Comme en Oromia, les forces de sécurité ont réagi en usant d’une force excessive et létale dans le but de réprimer les manifestations. Selon les estimations d’Amnesty International, au moins 800 personnes ont été tuées depuis le début des contestations, pour la plupart dans ces deux régions.
L’un des épisodes les plus graves s’est déroulé le 2 octobre 2016 : au moins 55 personnes sont mortes piétinées lors d’une bousculade durant la fête religieuse oromo d’Irrecha, qui s’est déroulée dans la ville de Bishoftu, à environ 45 kilomètres au sud-est d’Addis-Abeba.

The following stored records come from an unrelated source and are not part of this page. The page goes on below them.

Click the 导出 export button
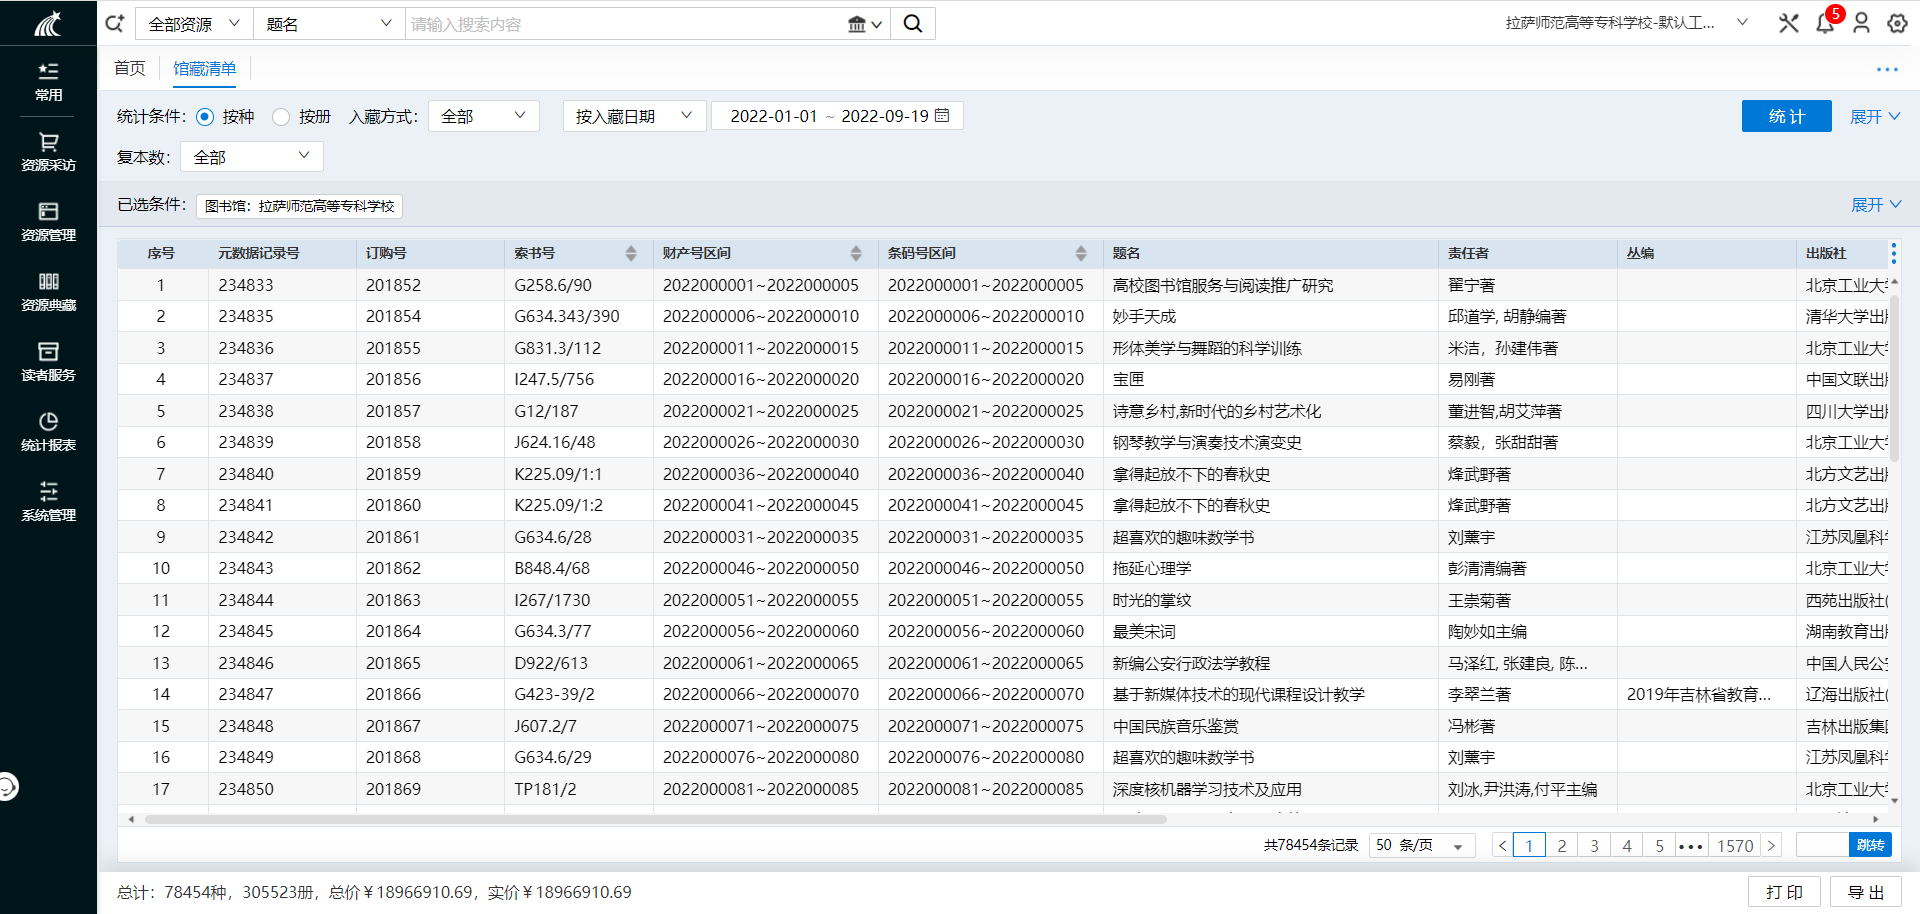This screenshot has width=1920, height=914. pos(1865,892)
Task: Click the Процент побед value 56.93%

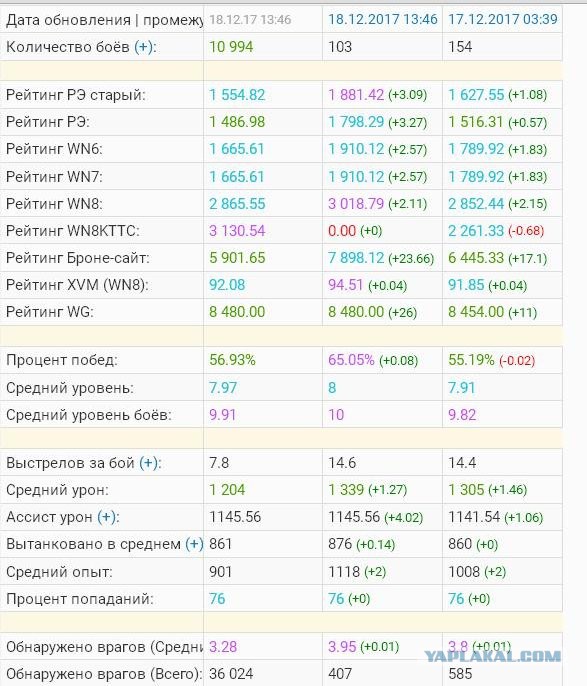Action: click(232, 360)
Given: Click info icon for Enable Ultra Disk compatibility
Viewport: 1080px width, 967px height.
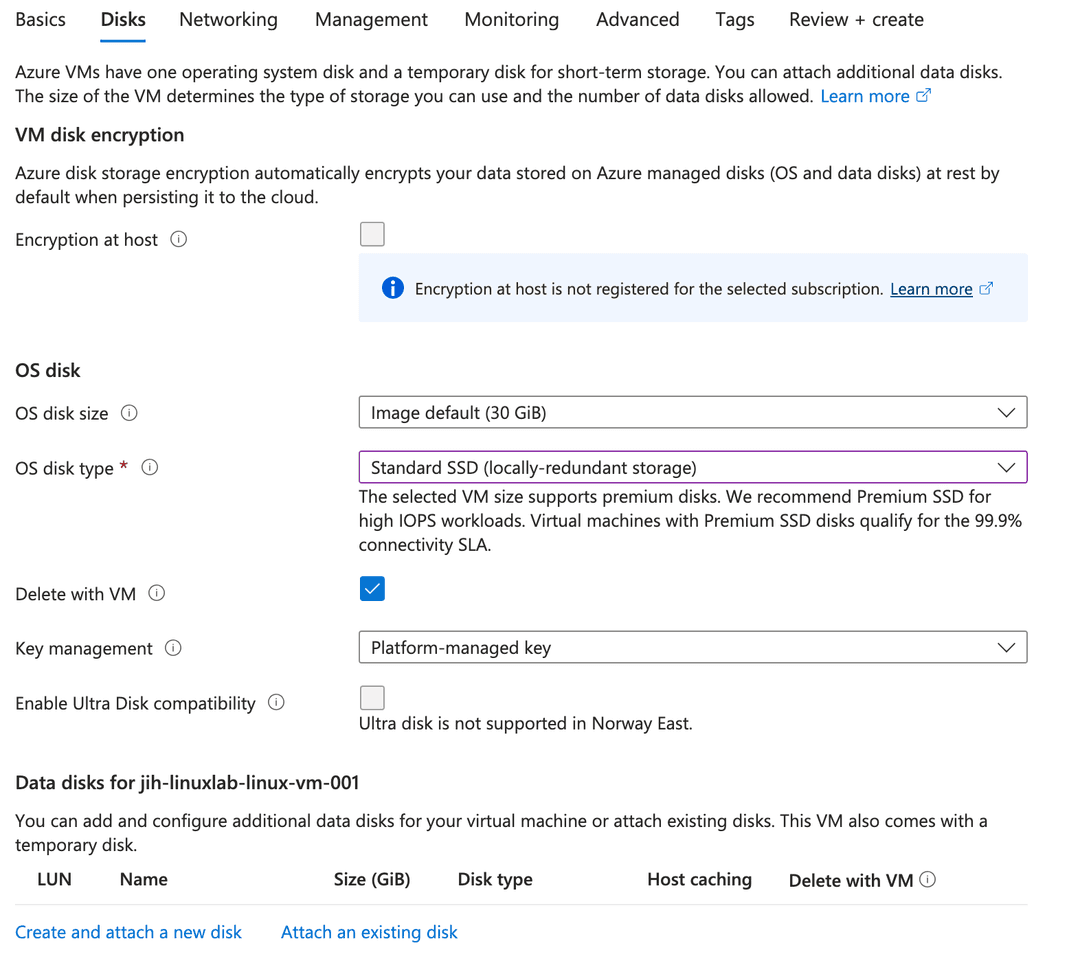Looking at the screenshot, I should (277, 703).
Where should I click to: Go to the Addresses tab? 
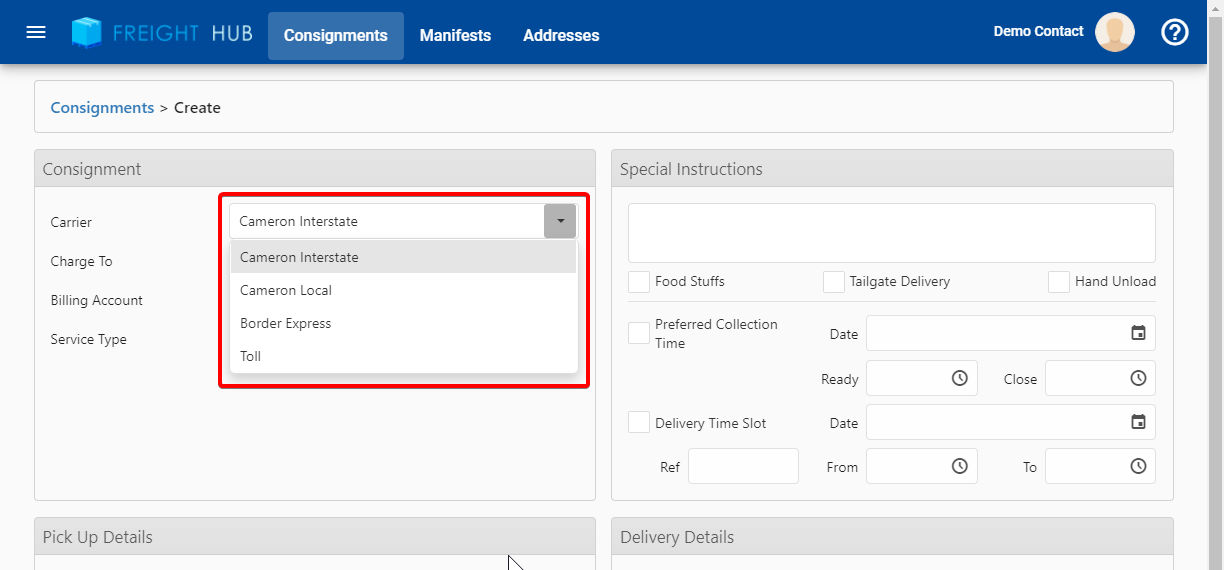[561, 36]
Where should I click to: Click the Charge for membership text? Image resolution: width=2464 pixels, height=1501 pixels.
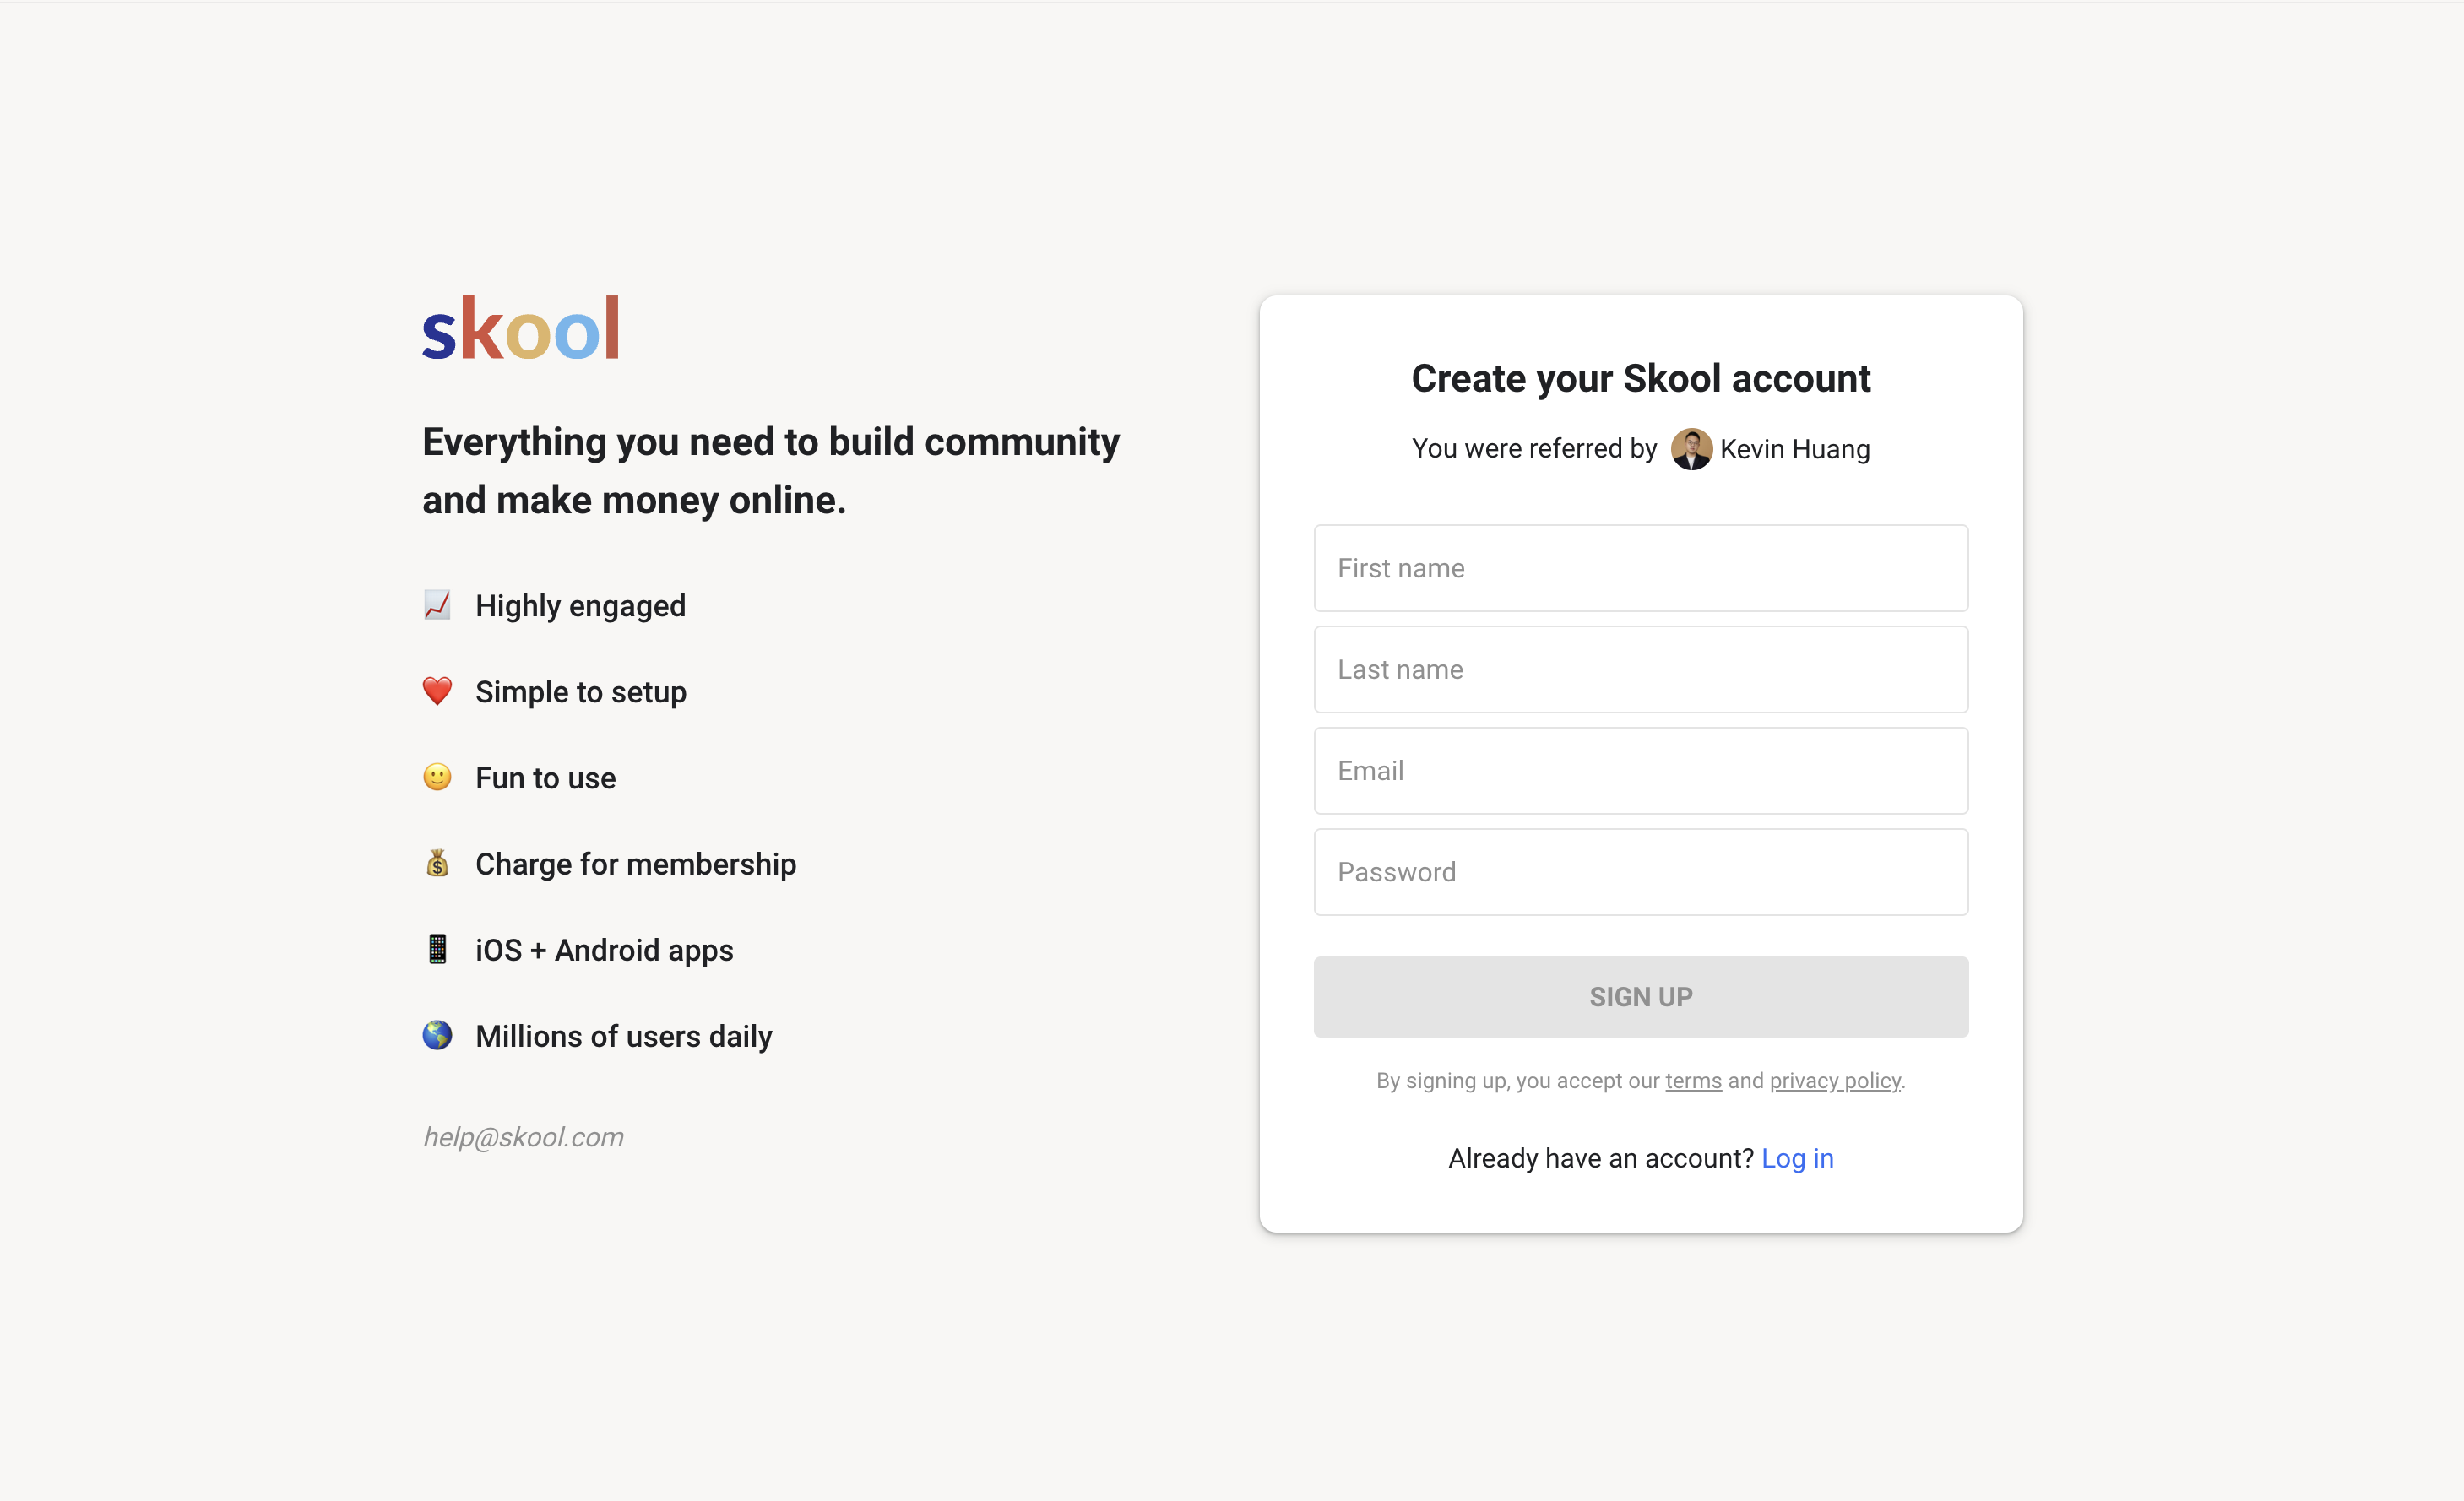pos(636,864)
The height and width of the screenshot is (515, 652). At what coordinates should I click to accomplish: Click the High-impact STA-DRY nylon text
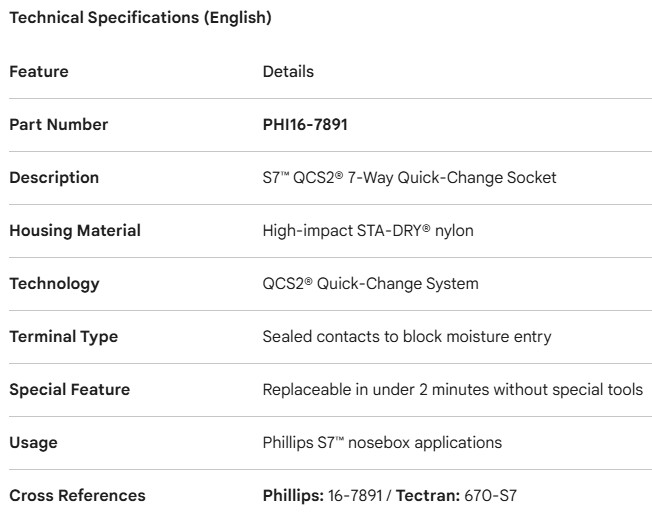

Les militants oromos ont imputé cette bousculade aux forces de sécurité, qui, selon eux, ont tiré à balles réelles et ont tiré des grenades lacrymogènes sur la foule, causant un mouvement de panique. Les autorités nient toute faute de leur part.

Aucune manifestation n’a été observée depuis que l’état d’urgence a été décrété le 9 octobre, mais le prix à payer est un accroissement des atteintes aux droits humains, notamment des arrestations arbitraires massives et des restrictions imposées aux médias, dont des blocages d’Internet.

« La réponse autoritaire du gouvernement éthiopien face à des rassemblements largement pacifiques a déclenché un cercle vicieux de manifestations et un bain de sang qui aurait pu être évité. Si le gouvernement ne prend pas en compte les revendications des manifestants, nous craignons que tôt ou tard une autre vague de troubles n’éclate, a déclaré Michelle Kagari.

« Les mesures restrictives imposées au titre de l’état d’urgence ne font que balayer sous le tapis les questions fondamentales. Afin d’assumer pleinement ses responsabilités, le gouvernement doit s’engager à respecter les droits humains, notamment en modifiant les textes de loi– dont la Proclamation antiterroriste – pour les aligner sur les obligations de l’Éthiopie en termes de droits humains, et veiller à ce que les citoyens puissent exercer leur droit à la liberté d’opinion, y compris lorsqu’ils critiquent la politique et l’action gouvernementale, et leur droit de réunion pacifique. »

Complément d’information

La Proclamation antiterroriste de 2009 comprend une définition trop large et vague des actes terroristes et une définition de l’« encouragement au terrorisme » rendant la publication de déclarations « susceptibles d’être comprises comme un encouragement au terrorisme » passibles de 10 à 20 ans de prison.

Le Front démocratique révolutionnaire populaire éthiopien (FDRPE), au pouvoir, a promis à maintes reprises de réformer en profondeur la gouvernance, sans jamais faire preuve de sa pleine adhésion à la réforme. Il continue de faire usage d’une force excessive contre des manifestants largement pacifiques, les qualifiant de forces hostiles à la paix, au lieu de reconnaître et de prendre en considération leurs revendications légitimes.